Retype the data verbatim, starting at the line containing "Given: Click the aktywizm tag at top right" and ending after the line containing "[x=391, y=581]".

Target pointing data:
****************

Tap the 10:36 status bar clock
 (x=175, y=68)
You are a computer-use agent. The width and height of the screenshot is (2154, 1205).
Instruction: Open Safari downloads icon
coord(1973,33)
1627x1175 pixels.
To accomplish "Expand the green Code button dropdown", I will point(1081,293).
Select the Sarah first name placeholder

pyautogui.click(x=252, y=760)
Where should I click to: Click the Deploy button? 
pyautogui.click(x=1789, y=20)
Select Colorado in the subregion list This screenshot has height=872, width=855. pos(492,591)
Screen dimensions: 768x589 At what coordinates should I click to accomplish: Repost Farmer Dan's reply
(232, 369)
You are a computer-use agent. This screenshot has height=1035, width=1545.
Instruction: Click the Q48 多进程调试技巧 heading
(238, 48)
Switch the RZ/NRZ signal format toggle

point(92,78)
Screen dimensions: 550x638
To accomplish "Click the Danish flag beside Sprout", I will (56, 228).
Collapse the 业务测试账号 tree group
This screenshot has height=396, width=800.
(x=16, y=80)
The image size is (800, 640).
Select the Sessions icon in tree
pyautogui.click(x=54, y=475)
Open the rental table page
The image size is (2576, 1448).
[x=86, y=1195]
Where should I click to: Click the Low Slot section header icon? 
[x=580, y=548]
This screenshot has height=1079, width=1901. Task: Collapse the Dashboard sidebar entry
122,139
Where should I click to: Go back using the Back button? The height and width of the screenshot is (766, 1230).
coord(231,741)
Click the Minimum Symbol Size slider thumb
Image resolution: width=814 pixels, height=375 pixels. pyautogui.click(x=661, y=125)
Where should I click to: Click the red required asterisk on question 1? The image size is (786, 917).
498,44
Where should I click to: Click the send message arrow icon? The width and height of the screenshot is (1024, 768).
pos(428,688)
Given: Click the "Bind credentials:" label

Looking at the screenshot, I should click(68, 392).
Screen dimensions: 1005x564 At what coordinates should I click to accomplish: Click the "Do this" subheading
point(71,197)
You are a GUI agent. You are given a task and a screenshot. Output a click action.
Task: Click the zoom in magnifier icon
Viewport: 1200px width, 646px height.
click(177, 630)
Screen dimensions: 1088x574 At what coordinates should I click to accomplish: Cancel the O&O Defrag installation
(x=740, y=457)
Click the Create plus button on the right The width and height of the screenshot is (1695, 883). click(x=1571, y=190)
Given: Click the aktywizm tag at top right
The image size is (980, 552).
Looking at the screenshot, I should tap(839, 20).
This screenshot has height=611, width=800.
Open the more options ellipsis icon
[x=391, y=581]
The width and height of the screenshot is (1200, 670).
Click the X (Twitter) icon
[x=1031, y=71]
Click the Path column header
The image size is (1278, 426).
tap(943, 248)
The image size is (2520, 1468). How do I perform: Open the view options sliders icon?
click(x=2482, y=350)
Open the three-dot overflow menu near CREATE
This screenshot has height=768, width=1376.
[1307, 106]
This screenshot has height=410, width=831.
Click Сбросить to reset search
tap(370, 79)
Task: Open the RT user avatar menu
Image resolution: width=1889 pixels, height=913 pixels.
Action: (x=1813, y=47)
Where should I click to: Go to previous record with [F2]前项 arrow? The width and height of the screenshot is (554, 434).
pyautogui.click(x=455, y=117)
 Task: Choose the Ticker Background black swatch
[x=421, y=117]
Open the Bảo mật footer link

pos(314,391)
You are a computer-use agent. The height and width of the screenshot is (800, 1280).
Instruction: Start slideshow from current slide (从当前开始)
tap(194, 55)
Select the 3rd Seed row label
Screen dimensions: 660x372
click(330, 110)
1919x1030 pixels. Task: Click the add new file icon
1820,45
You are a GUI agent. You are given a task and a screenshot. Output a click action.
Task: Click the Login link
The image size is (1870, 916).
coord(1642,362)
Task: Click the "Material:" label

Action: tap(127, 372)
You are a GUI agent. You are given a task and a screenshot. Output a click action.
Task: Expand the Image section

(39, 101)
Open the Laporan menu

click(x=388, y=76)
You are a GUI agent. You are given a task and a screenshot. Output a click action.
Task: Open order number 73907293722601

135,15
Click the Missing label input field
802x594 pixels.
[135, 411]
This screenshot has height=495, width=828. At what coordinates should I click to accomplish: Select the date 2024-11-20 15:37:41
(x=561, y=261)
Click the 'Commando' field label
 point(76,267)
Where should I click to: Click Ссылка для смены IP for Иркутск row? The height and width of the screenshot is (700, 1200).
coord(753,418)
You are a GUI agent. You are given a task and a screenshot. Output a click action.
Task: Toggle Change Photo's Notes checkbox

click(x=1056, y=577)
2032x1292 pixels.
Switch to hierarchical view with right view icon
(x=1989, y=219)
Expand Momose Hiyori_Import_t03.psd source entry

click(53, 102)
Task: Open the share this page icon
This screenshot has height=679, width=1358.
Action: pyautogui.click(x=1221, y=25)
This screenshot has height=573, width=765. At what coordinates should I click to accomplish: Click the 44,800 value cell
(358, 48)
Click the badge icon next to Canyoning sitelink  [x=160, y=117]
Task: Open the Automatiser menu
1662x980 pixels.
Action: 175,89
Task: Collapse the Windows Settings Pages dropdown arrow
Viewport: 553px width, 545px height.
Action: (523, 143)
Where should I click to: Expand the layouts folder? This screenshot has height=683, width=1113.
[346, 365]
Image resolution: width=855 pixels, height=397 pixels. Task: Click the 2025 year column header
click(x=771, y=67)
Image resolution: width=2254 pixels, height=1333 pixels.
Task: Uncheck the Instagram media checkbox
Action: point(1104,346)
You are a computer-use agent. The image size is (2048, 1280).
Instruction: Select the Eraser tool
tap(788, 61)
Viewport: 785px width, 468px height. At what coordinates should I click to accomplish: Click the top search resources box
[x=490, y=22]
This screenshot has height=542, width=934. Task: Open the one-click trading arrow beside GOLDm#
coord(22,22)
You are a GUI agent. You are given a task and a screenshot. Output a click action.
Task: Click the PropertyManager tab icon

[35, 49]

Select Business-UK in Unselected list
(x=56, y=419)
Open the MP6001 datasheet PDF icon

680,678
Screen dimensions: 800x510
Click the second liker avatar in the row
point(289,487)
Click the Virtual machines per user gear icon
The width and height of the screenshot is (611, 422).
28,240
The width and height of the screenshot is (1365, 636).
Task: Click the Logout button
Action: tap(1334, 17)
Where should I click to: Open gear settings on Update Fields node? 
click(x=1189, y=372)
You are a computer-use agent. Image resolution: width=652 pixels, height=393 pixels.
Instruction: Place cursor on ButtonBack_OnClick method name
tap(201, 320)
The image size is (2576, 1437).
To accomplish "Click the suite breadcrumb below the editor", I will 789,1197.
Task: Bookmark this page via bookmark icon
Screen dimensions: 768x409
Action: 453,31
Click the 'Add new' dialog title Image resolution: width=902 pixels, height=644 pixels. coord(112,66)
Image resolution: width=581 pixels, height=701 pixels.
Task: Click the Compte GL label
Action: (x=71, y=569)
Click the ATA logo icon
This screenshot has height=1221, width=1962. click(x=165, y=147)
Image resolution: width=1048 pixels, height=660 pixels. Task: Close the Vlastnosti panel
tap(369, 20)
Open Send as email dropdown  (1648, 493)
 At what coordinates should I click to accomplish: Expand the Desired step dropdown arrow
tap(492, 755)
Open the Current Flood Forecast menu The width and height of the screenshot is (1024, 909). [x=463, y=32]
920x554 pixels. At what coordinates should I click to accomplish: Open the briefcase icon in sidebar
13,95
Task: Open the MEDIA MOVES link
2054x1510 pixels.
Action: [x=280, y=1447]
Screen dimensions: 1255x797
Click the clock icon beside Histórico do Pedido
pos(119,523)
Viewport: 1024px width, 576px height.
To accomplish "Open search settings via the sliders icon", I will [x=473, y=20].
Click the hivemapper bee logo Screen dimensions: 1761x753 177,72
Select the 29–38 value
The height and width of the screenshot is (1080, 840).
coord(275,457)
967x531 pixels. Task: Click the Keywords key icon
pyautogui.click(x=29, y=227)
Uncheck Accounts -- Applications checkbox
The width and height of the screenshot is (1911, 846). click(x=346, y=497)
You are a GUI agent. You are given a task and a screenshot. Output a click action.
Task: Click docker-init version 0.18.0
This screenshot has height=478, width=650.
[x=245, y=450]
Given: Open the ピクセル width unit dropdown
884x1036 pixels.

****************

#### Response:
Given: Click the aktywizm tag at top right
The image size is (980, 552).
Looking at the screenshot, I should tap(839, 20).
This screenshot has height=611, width=800.
Open the more options ellipsis icon
[x=391, y=581]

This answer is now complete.